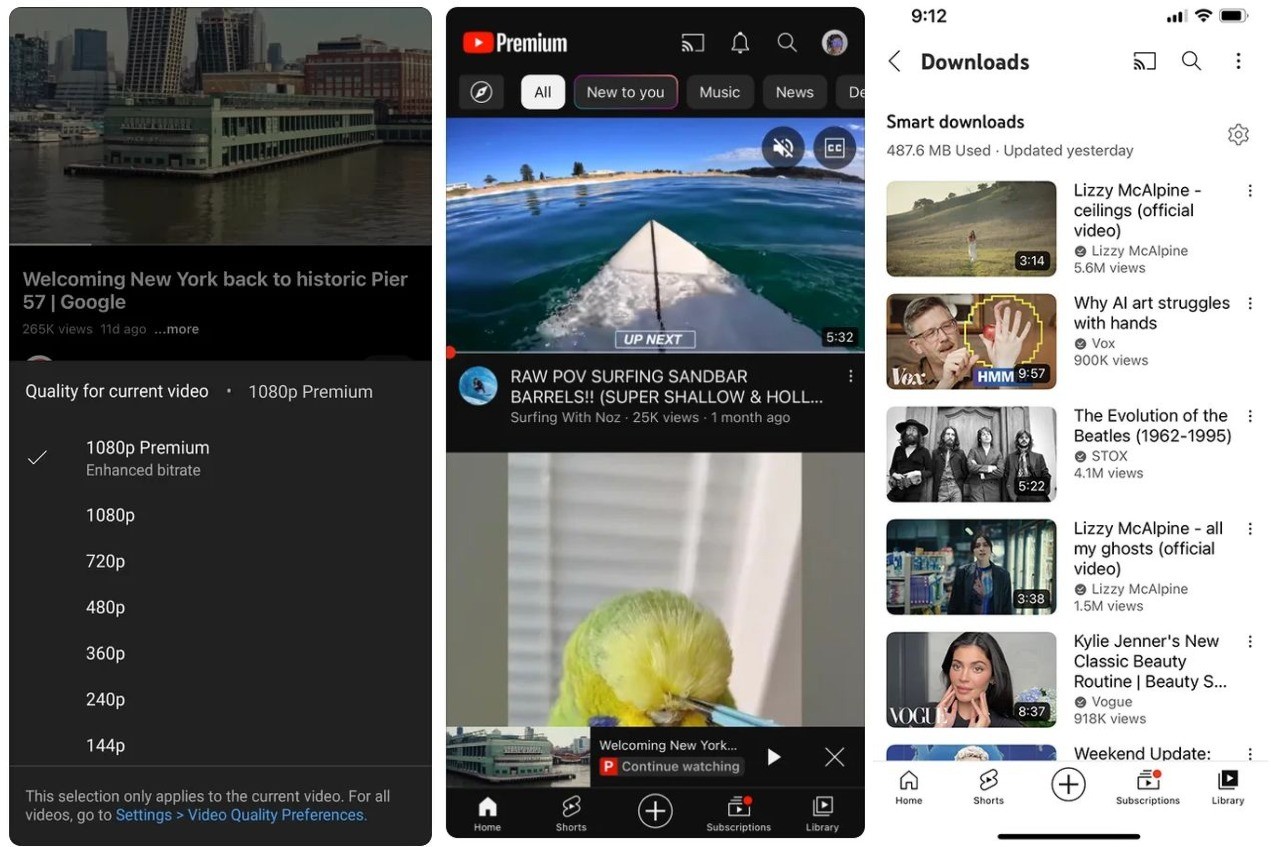This screenshot has height=847, width=1271.
Task: Expand video description with '...more'
Action: tap(177, 329)
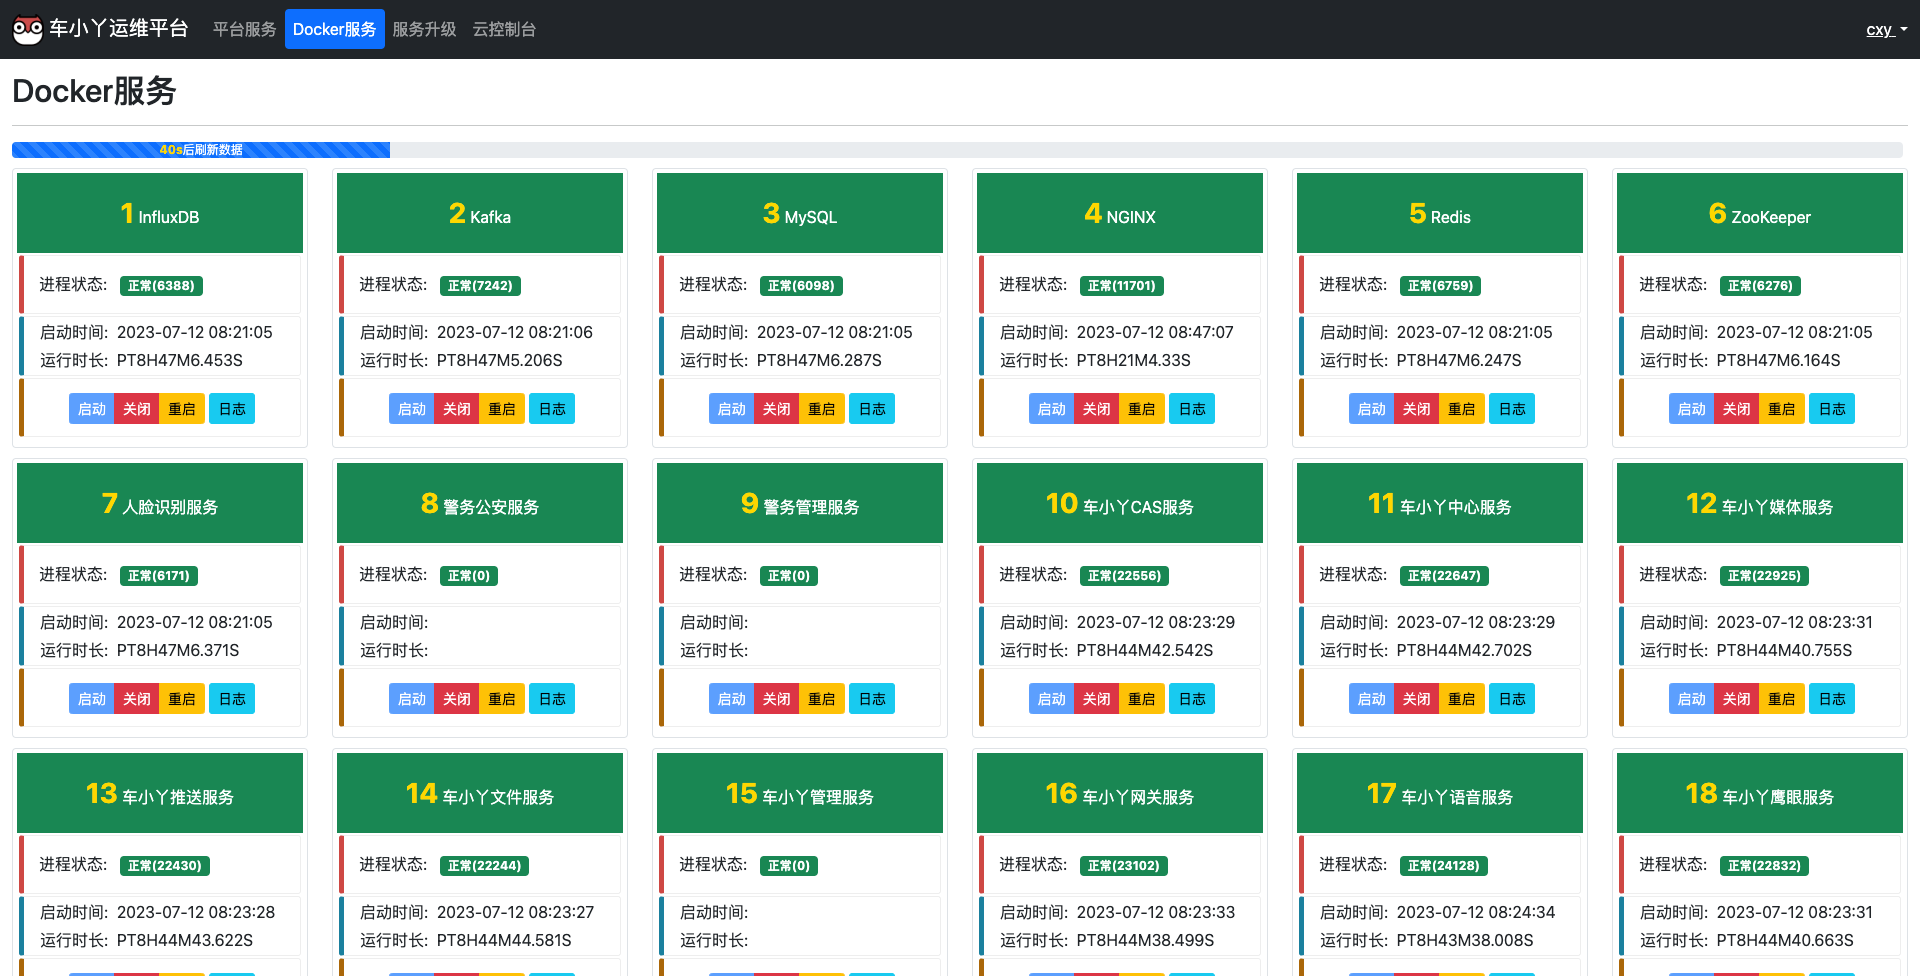Open 服务升级 menu item

(424, 29)
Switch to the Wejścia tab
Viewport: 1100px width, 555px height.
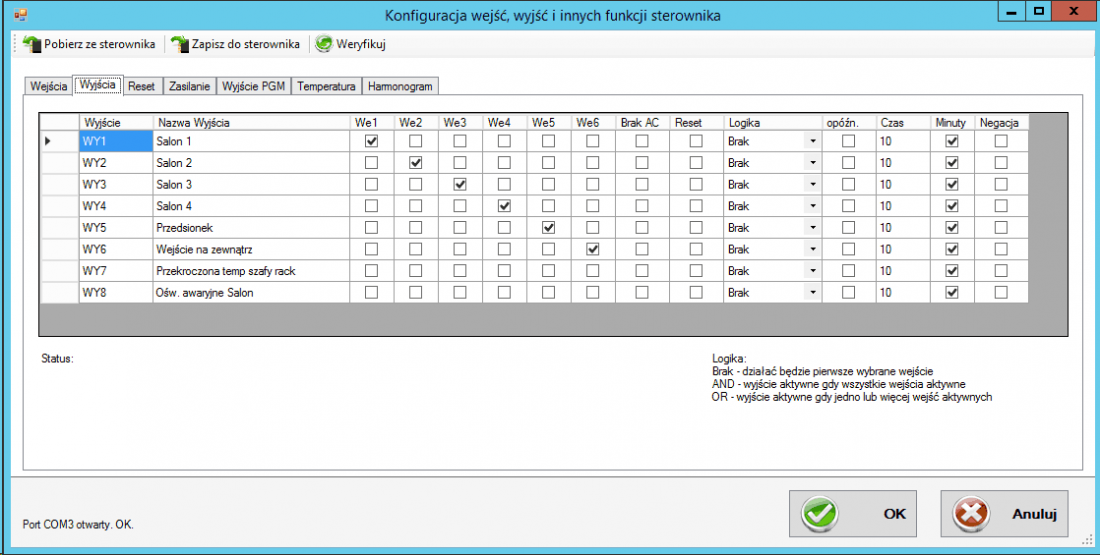(x=48, y=86)
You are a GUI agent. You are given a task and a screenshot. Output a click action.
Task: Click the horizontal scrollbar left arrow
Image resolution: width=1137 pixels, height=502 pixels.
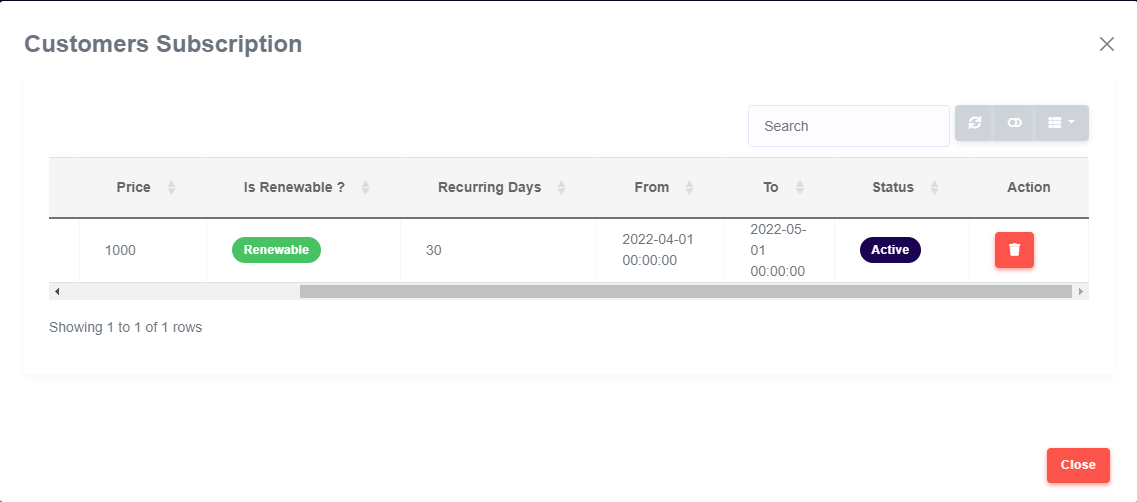click(57, 291)
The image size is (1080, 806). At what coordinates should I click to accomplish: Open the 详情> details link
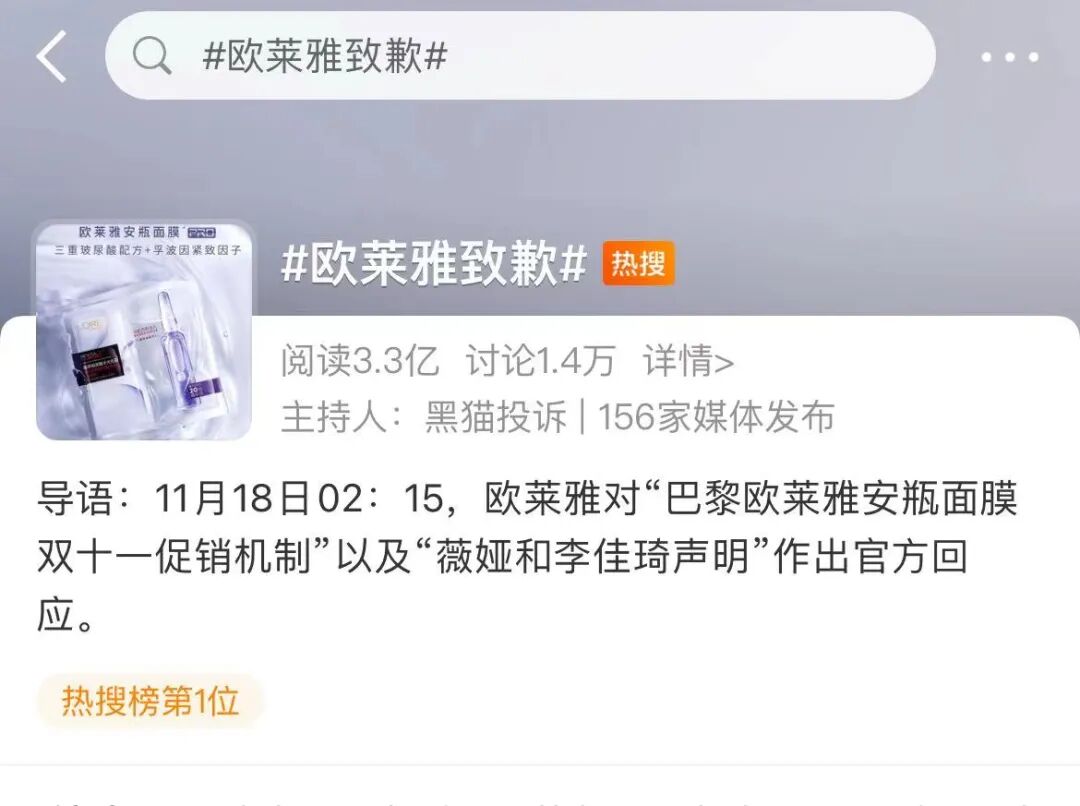pos(688,361)
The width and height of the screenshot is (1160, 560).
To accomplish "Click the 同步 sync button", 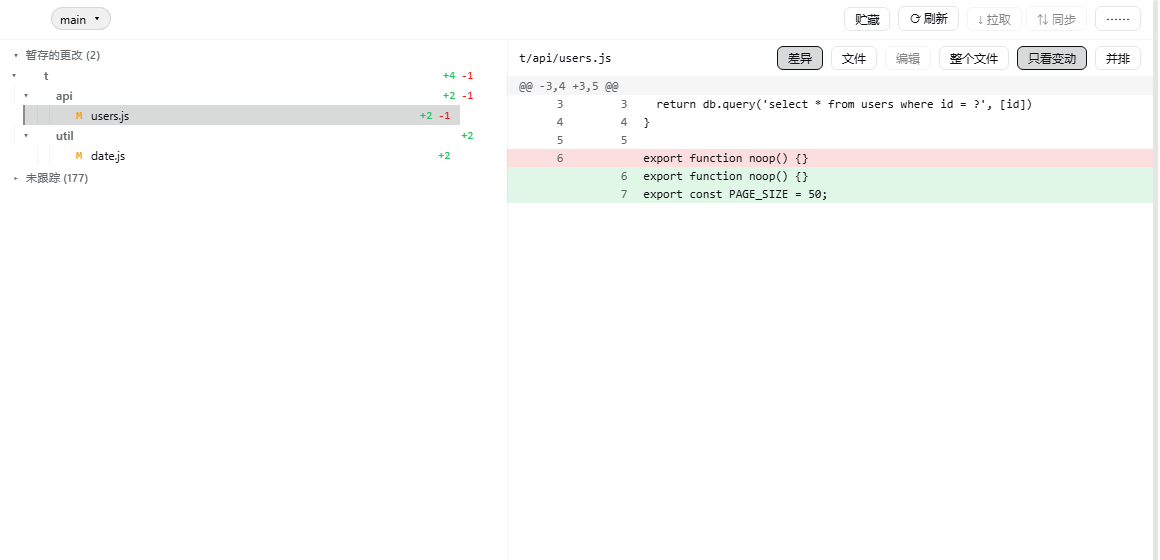I will point(1056,19).
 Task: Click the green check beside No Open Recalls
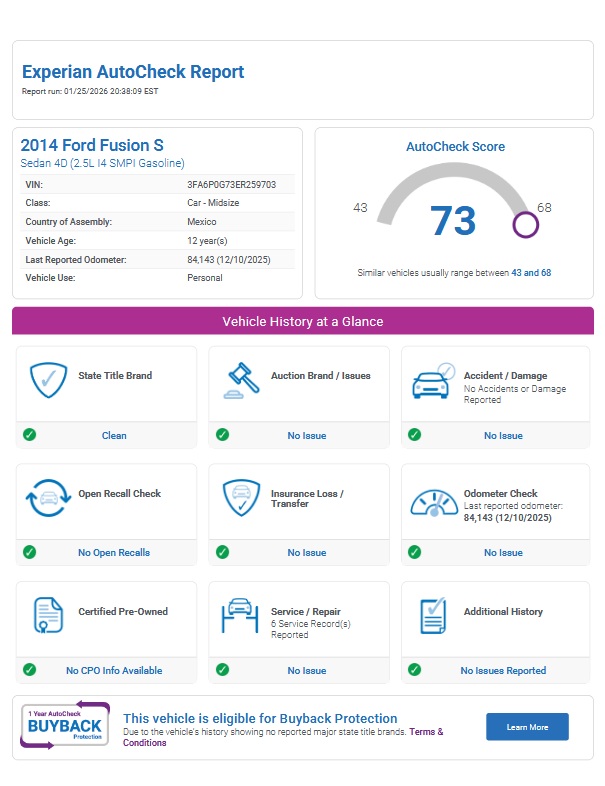[x=30, y=552]
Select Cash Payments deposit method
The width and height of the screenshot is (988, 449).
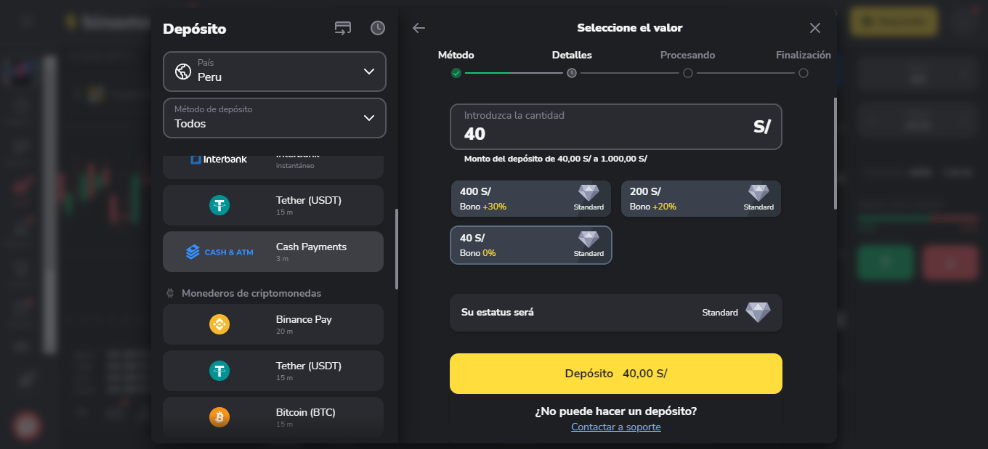(273, 252)
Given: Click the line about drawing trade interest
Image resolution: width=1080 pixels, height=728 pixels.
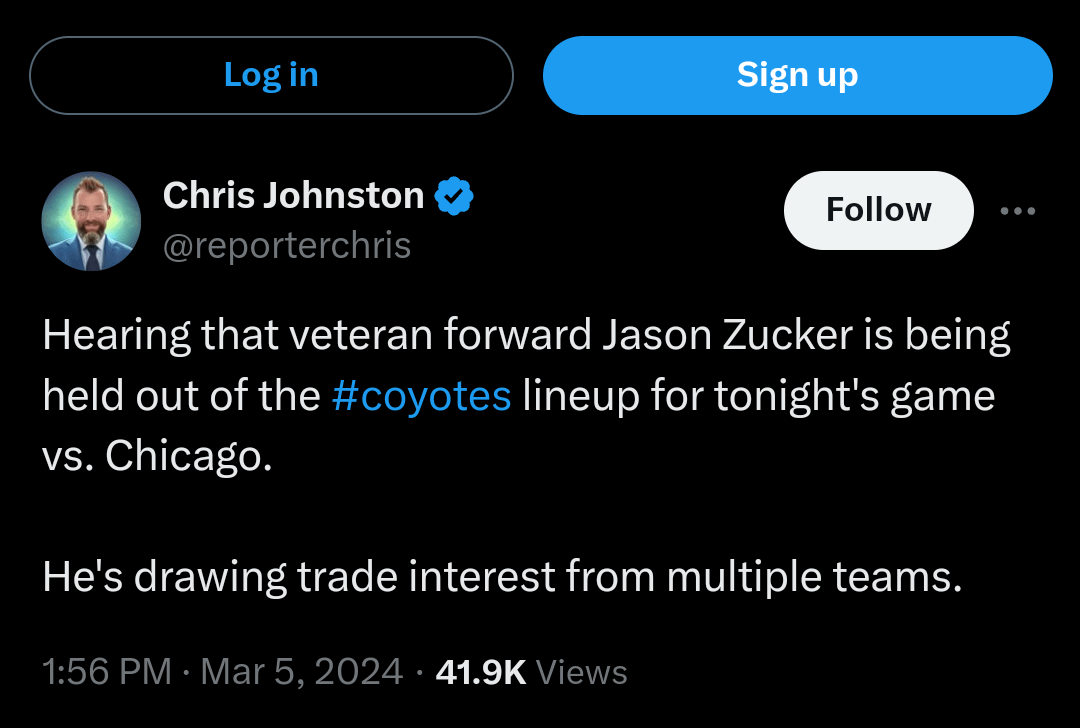Looking at the screenshot, I should tap(502, 577).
________________________________________
Work task: Working from the entries above, please transcribe only the lines from the line with "Switch to the Wejścia tab" through the line with "The width and height of the screenshot is (1160, 560).", exactly, with both end lines and without pictures.

Response to this task:
Switch to the Wejścia tab
Viewport: 1100px width, 555px height.
(x=48, y=86)
You are a GUI agent. You are given a task and a screenshot. Output a click action.
Task: Click the horizontal scrollbar left arrow
Image resolution: width=1137 pixels, height=502 pixels.
click(57, 291)
The image size is (1080, 806). At what coordinates should I click to accomplish: Open the 详情> details link
pos(688,361)
The width and height of the screenshot is (1160, 560).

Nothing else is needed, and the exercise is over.